• _WHAT YOU SHOULD DO_:
After locating the line that holds "Viewport: 841px width, 678px height.", copy that line and all that follow it word for word through the end of the data, with no pictures.

■ ■ ■

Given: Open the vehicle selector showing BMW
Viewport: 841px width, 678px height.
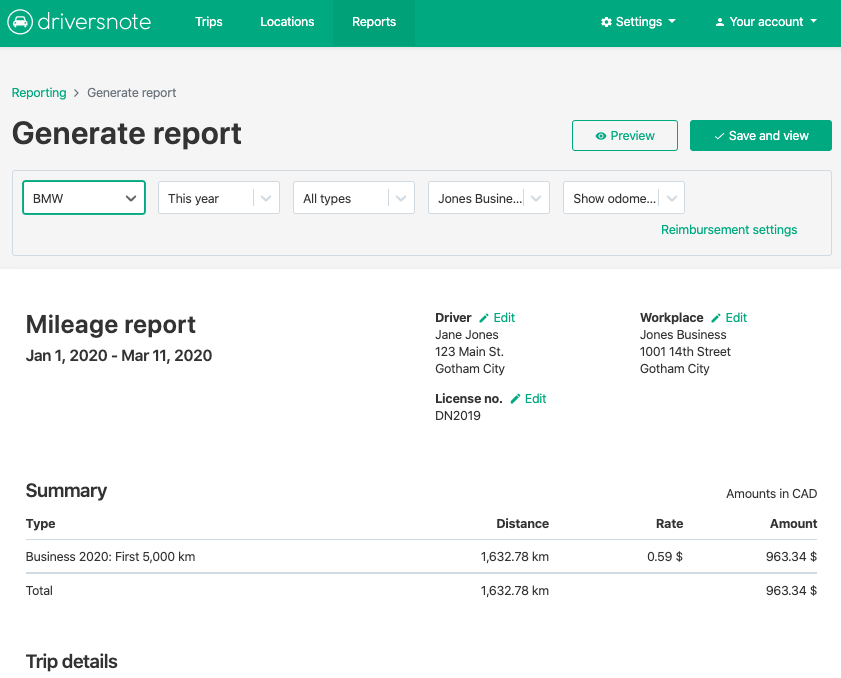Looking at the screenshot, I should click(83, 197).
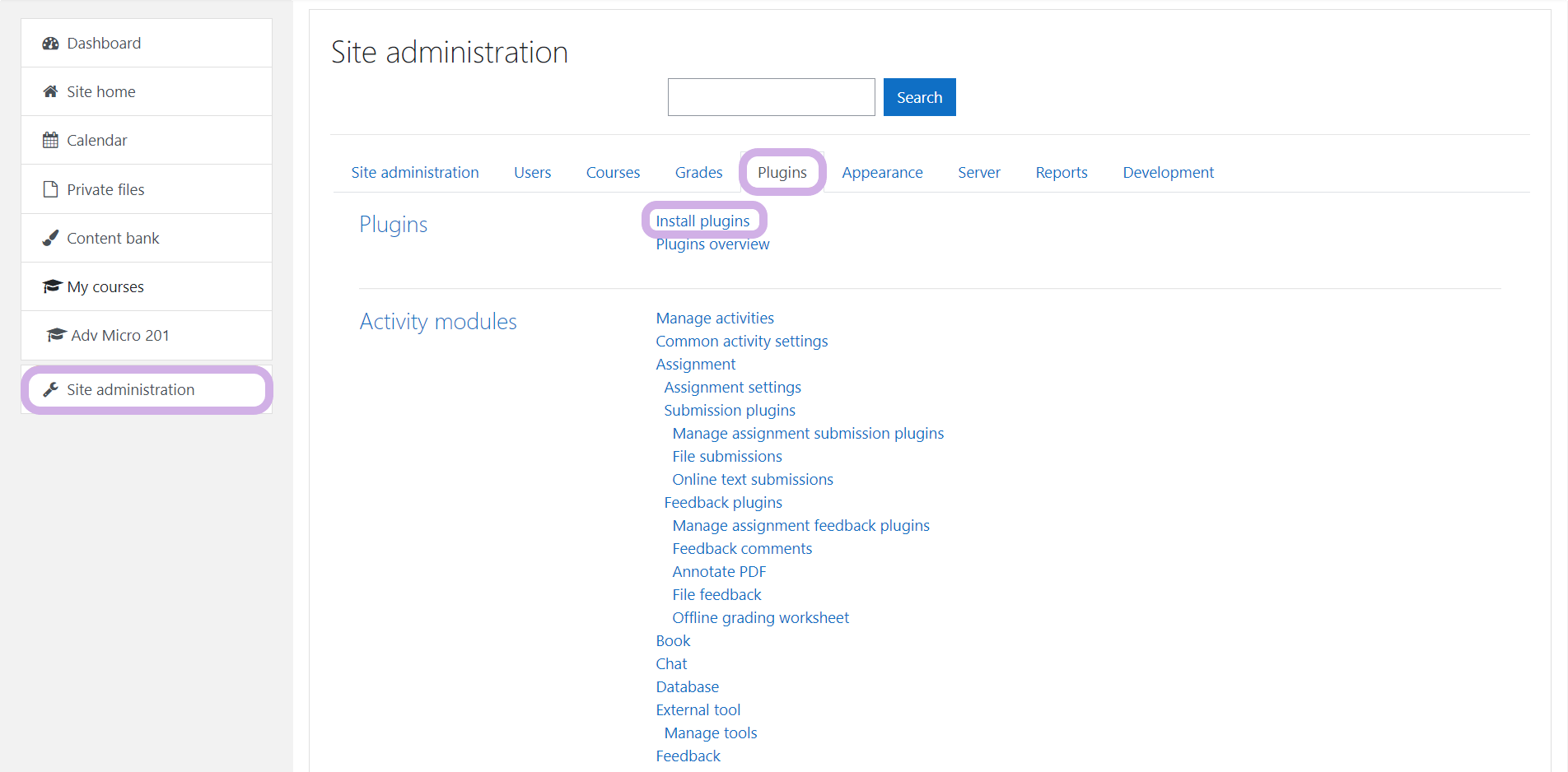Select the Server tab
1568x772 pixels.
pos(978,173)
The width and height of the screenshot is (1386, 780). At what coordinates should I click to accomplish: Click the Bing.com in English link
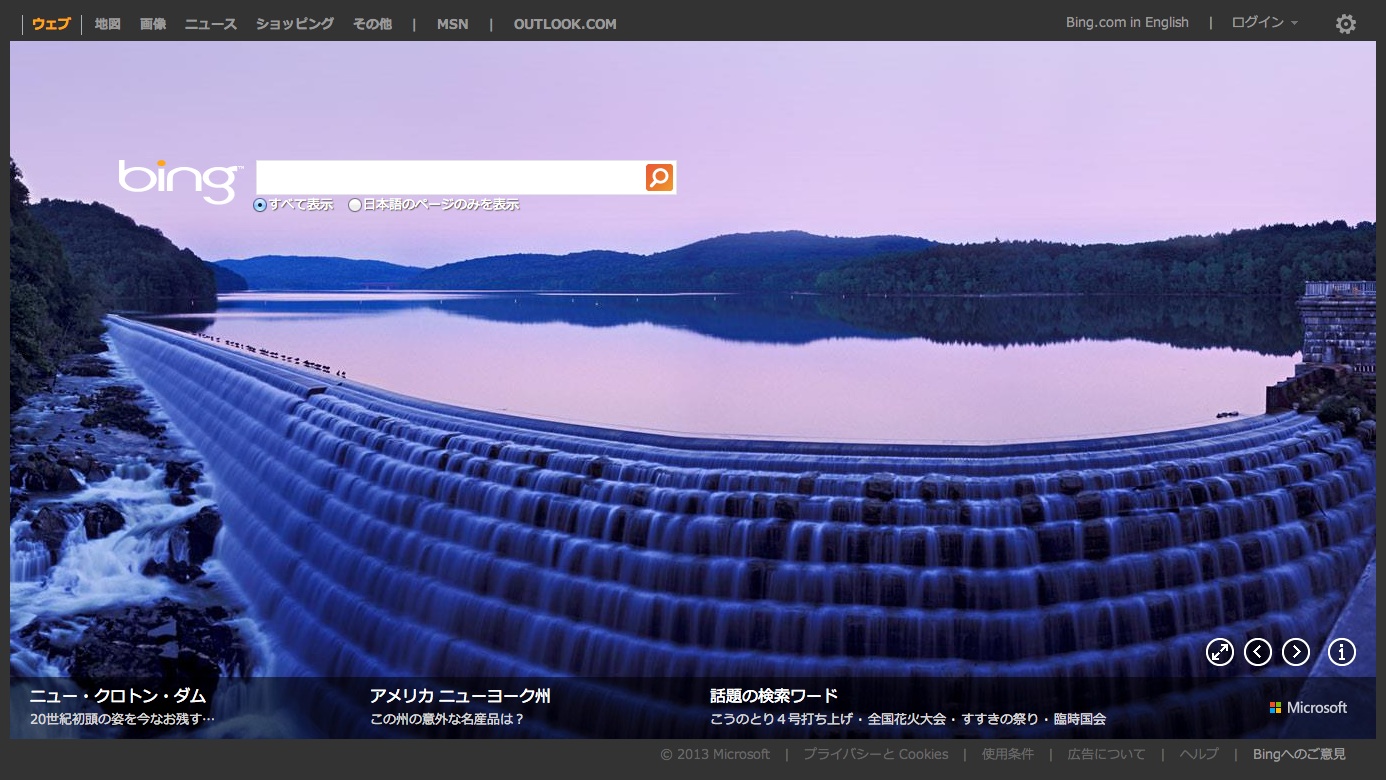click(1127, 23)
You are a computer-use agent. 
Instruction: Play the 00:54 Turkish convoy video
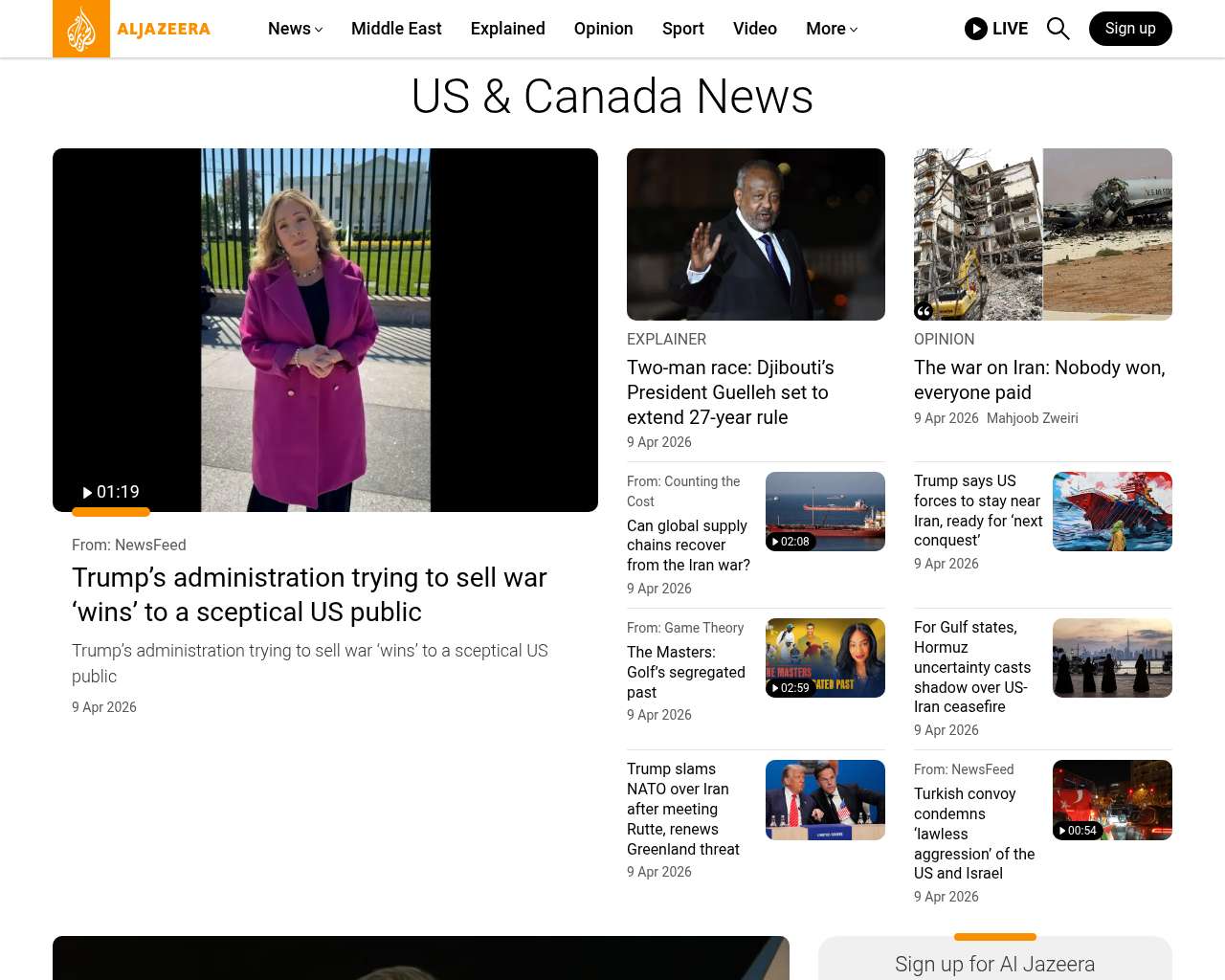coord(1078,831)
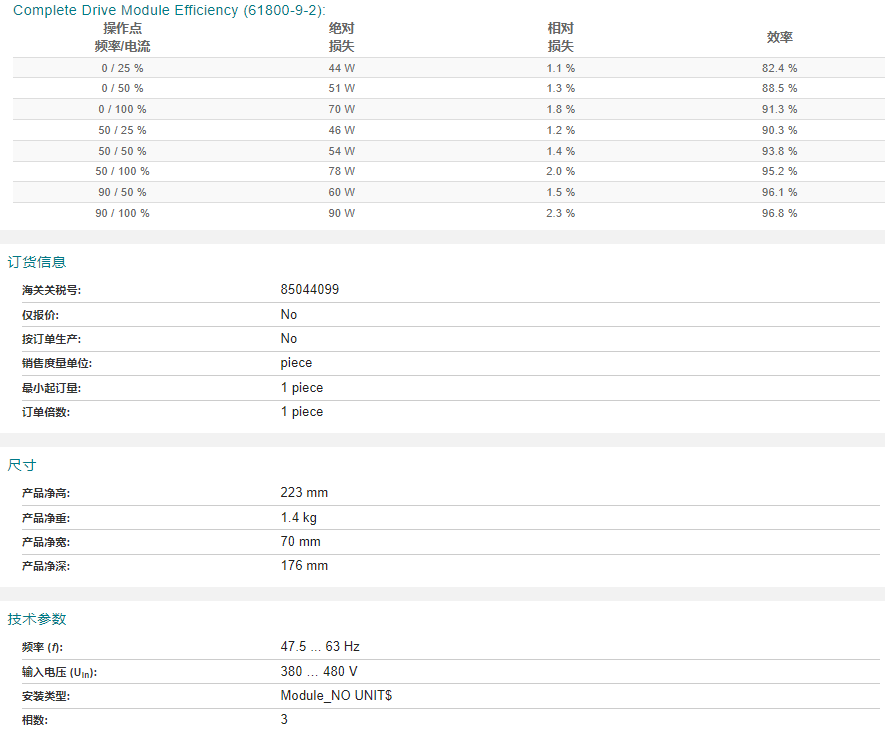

■ ■ ■

• _REPLY TO THE EXERCISE_:
Viewport: 841px width, 678px height.
Looking at the screenshot, I should click(83, 197).
Select the Server tab
1568x772 pixels.
pos(978,173)
The width and height of the screenshot is (1386, 780). At what coordinates should I click to accomplish: Click the Bing.com in English link
click(1127, 23)
You are a computer-use agent. 
Instruction: Play the 00:54 Turkish convoy video
coord(1078,831)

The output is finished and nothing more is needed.